##### Data shown
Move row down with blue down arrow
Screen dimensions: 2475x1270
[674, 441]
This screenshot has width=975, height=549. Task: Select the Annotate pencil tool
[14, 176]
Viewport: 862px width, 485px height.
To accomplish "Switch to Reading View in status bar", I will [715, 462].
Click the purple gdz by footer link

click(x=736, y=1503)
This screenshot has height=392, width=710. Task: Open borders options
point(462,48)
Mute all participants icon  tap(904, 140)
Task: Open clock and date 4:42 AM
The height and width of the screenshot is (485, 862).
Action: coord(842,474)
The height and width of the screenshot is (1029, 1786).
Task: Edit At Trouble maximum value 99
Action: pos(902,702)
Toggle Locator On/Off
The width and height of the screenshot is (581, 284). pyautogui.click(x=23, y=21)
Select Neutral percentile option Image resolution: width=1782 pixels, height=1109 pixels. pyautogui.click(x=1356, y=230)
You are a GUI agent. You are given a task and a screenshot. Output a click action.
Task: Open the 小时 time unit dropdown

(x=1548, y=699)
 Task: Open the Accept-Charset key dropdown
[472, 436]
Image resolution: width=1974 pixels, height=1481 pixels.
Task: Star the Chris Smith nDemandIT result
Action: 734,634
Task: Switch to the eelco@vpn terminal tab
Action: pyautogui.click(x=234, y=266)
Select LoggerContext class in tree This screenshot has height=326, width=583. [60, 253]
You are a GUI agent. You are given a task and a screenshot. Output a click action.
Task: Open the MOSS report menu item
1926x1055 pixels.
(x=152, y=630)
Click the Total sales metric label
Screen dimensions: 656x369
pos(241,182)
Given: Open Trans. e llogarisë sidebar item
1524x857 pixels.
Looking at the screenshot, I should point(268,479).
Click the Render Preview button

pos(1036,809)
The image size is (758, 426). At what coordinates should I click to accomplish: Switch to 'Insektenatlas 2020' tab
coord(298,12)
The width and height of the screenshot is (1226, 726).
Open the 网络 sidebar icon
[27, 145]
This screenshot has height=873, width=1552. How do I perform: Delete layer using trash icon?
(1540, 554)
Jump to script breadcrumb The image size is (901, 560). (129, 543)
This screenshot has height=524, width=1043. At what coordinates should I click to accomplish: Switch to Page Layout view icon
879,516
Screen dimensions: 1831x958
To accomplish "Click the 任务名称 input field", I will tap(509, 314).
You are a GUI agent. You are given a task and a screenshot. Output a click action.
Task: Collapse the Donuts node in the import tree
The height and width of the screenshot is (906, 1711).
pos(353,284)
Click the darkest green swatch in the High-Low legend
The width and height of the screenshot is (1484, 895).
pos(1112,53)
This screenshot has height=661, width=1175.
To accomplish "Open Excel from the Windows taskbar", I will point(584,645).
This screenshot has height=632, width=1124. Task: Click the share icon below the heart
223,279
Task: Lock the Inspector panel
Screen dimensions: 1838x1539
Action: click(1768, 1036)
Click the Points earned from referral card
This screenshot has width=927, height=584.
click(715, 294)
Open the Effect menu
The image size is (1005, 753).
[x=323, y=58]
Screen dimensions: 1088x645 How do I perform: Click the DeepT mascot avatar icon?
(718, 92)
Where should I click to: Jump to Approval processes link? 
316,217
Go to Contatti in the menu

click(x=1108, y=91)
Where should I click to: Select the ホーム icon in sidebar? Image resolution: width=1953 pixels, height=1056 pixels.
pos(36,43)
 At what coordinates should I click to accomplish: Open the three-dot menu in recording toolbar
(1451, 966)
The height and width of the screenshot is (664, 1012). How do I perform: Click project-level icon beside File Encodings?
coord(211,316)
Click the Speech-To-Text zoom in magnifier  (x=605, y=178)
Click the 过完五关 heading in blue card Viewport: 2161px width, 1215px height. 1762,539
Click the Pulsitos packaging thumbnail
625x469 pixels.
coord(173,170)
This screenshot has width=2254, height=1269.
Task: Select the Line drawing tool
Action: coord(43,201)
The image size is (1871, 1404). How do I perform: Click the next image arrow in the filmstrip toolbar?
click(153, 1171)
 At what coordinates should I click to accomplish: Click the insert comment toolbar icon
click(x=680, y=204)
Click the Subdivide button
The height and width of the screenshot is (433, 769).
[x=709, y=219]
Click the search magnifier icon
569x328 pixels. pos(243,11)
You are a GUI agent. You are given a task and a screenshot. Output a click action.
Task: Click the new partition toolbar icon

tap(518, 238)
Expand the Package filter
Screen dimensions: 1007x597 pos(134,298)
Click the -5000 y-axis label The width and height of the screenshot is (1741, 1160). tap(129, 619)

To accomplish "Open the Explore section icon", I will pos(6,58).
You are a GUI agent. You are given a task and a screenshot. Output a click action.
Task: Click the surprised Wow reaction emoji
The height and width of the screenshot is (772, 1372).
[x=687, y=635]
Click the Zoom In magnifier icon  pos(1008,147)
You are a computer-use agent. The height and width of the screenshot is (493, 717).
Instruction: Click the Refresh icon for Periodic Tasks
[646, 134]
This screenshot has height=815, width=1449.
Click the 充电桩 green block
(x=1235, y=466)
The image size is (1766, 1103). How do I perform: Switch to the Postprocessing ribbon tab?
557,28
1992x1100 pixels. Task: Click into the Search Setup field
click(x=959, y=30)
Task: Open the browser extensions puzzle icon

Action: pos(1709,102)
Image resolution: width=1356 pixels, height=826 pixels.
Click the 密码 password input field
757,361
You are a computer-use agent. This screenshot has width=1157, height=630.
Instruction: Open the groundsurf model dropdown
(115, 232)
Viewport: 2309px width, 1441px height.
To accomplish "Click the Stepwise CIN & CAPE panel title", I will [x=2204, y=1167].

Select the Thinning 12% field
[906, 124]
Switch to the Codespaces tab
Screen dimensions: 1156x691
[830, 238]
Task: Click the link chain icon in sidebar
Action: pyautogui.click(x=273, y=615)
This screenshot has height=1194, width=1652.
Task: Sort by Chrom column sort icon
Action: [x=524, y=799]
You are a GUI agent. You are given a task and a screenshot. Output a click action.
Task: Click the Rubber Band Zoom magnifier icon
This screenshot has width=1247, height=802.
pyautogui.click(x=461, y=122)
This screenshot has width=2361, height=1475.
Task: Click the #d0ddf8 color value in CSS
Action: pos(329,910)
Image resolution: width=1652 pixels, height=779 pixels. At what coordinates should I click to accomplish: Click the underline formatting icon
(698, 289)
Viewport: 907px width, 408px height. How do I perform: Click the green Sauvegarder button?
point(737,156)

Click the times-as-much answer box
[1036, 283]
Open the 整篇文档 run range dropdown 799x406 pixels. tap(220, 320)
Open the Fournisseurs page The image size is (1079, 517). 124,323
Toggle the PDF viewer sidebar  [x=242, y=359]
##########
Work request ->
Retype exactly, and only, the lines that run from the one with "Image resolution: width=1652" through the final line of the entries.

Answer box ->
Image resolution: width=1652 pixels, height=779 pixels. At what coordinates should I click to accomplish: Click the underline formatting icon
(698, 289)
Viewport: 907px width, 408px height. How do I perform: Click the green Sauvegarder button?
point(737,156)

Click the times-as-much answer box
[1036, 283]
Open the 整篇文档 run range dropdown 799x406 pixels. tap(220, 320)
Open the Fournisseurs page The image size is (1079, 517). 124,323
Toggle the PDF viewer sidebar  [x=242, y=359]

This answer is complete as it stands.